Figure 3. Observations of streaming, intravasation and dissemination of tumour cells in mammary tumours

a | In vivo multiphoton microscopy of mammary primary tumours in mice (from REF. 5). MTLn3 rat breast adenocarcinoma cells, engineered to express a fusion protein comprised of enhanced green fluorescent protein (EGFP)–mammalian enabled homologue invasive splice variant (MENA^INV; green), move in a multicellular stream towards a blood vessel (red) over 30 minutes. Scale bar = 25 μm. The white arrow indicates the direction of cell movement. The asterisk indicates the location of the blood vessel. See also Supplementary information S2 (movie). b | Immunohistochemistry of a fixed and paraffin-embedded MTLn3 primary tumour with tumour cells overexpressing MENA^INV (T; pink) and F4/80-expressing macrophages (M; grey), imaged at x63 magnification (from REF. 5). Nuclear counterstain is shown in green. Scale bar = 20 μm. c | A tumour cell expressing EGFP (green) crossing the endothelium (red) of a blood vessel in a mammary tumour. Scale bar = 5 μm. Image courtesy of J. van Rheenen, J. Wyckoff and J.S.C., Albert Einstein College of Medicine. d | Photoconversion of dendra-expressing tumour cells from green to red allows the red tumour cells to be followed as they actively exit the primary tumour via blood vessels, with knowledge of their origin. e | Red photoconverted tumour cells arrive at the lung and remain there as either a disseminated non-dividing population (red) or as a dividing population (yellow). Scale bar = 25 μm.
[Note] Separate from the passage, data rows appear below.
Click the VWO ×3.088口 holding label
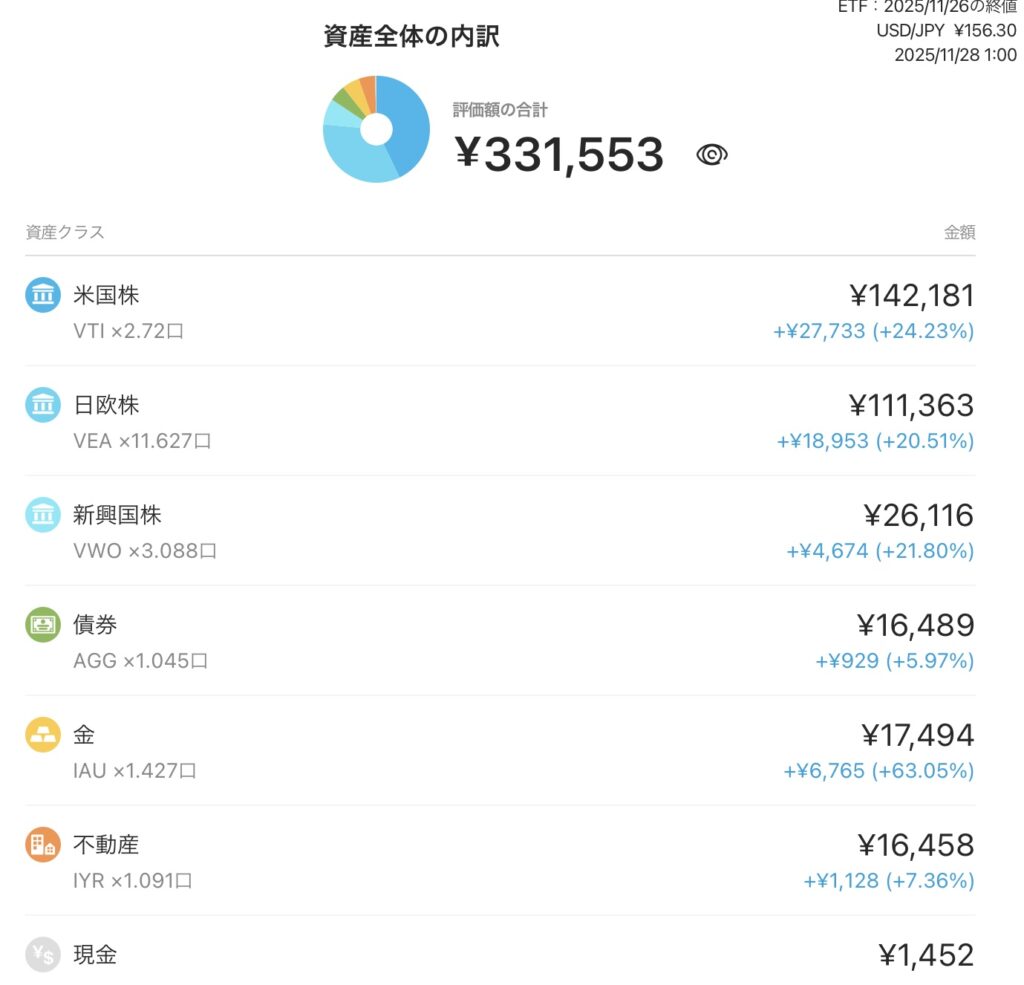 tap(145, 551)
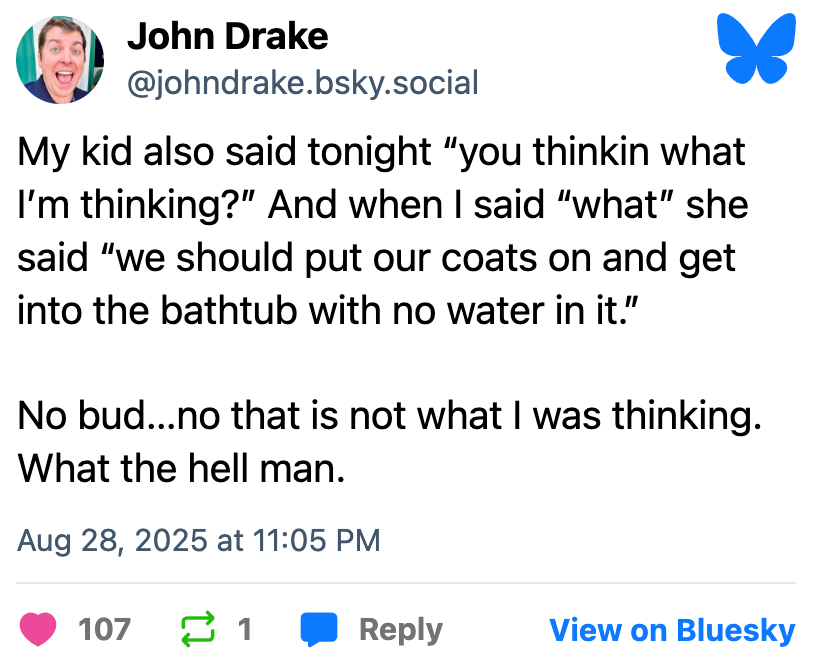Visit the @johndrake.bsky.social handle

pyautogui.click(x=302, y=82)
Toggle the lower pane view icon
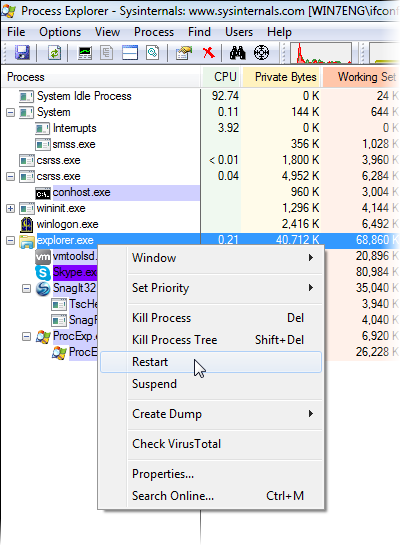The image size is (401, 546). tap(130, 53)
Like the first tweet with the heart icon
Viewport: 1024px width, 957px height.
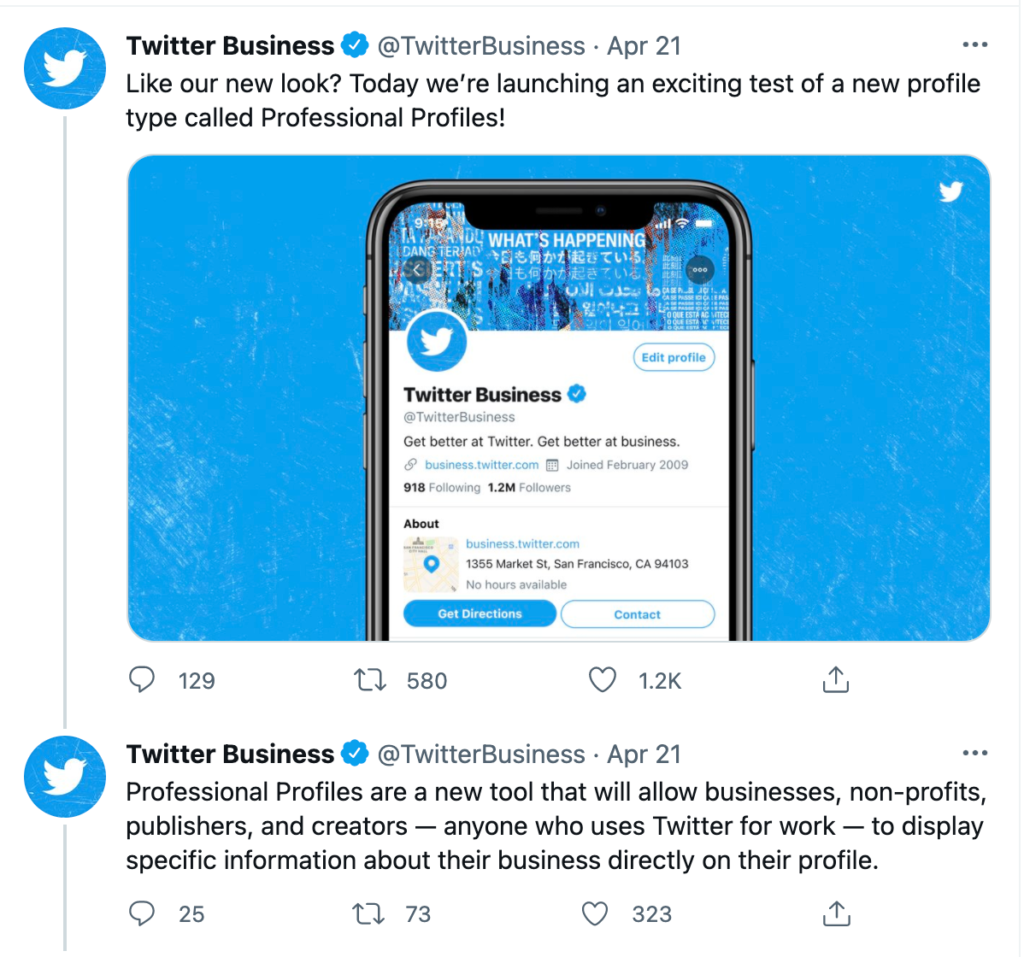click(x=602, y=679)
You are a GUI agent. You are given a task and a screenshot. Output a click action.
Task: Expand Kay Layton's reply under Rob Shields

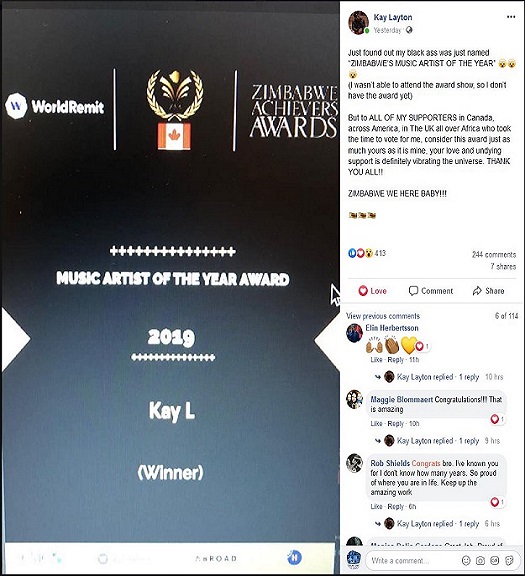(x=432, y=523)
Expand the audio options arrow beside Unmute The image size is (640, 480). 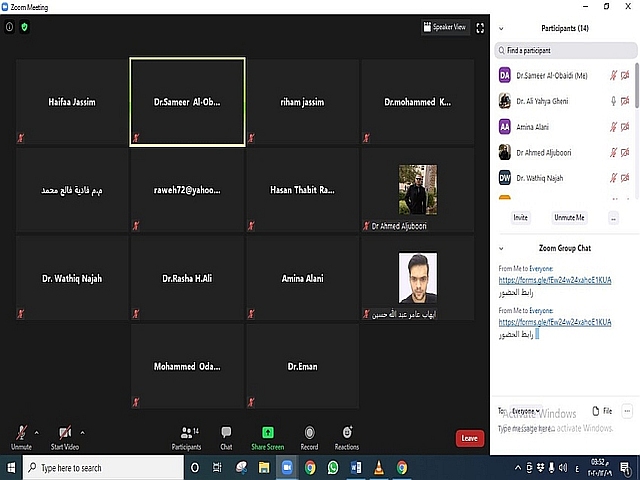coord(36,432)
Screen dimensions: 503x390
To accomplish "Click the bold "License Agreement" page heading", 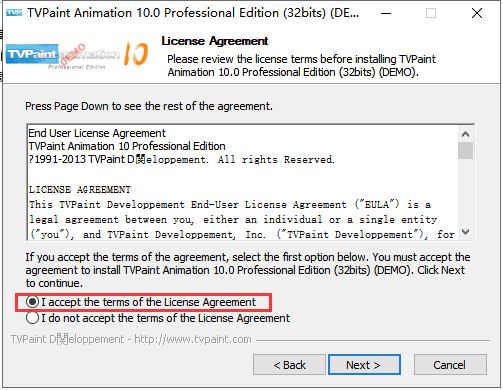I will pos(215,41).
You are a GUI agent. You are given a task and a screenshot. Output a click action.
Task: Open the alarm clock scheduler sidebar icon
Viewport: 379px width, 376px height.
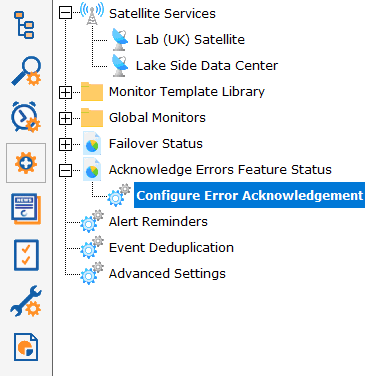tap(26, 117)
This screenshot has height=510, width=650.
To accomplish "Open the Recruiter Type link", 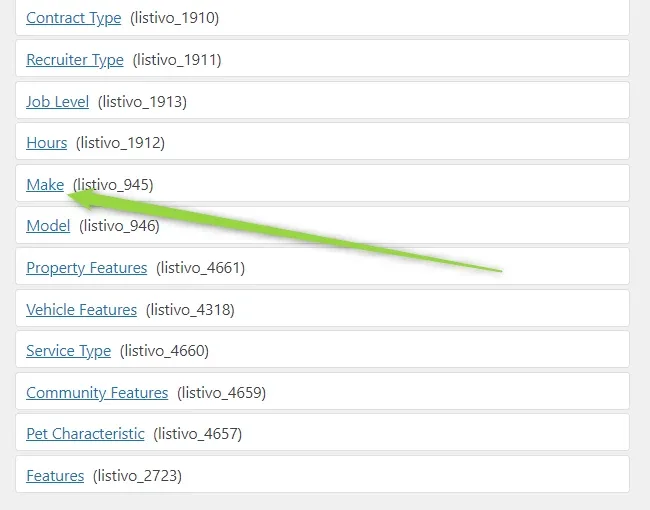I will (x=75, y=60).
Parts d and e are reproduced, with permission, from REF. © (2011) Macmillan Publishers Ltd. All rights reserved.

Figure 4. Multicellular streaming of tumour cells and macrophages leading to intravasation in mammary tumours

Both streaming migration and intravasation require macrophages. In the metastatic tumour microenvironment shown, initiation of chemotaxis to epidermal growth factor (EGF) that is supplied by macrophages promotes colony-stimulating factor 1 (CSF1) production by tumour cells. Macrophages chemotax towards CSF1, resulting in relay chemotaxis between the two cell types. Relay chemotaxis results in paracrine-dependent carcinoma cell streaming and transendothelial migration. The close proximity of invasive tumour cells, macrophages and endothelial cells leads to the formation of the tumour microenvironment of metastasis (TMEM; dashed box), which has also been found as an anatomical landmark in tumour tissues from patients with breast cancer . Black arrows indicate the direction of cell migration, grey arrows indicate the gradient direction of chemotactic factors: from the cell that secretes to the cell that responds to the factor. CSF1R, CSF1 receptor; ECM, extracellular matrix; EGFR, EGF receptor.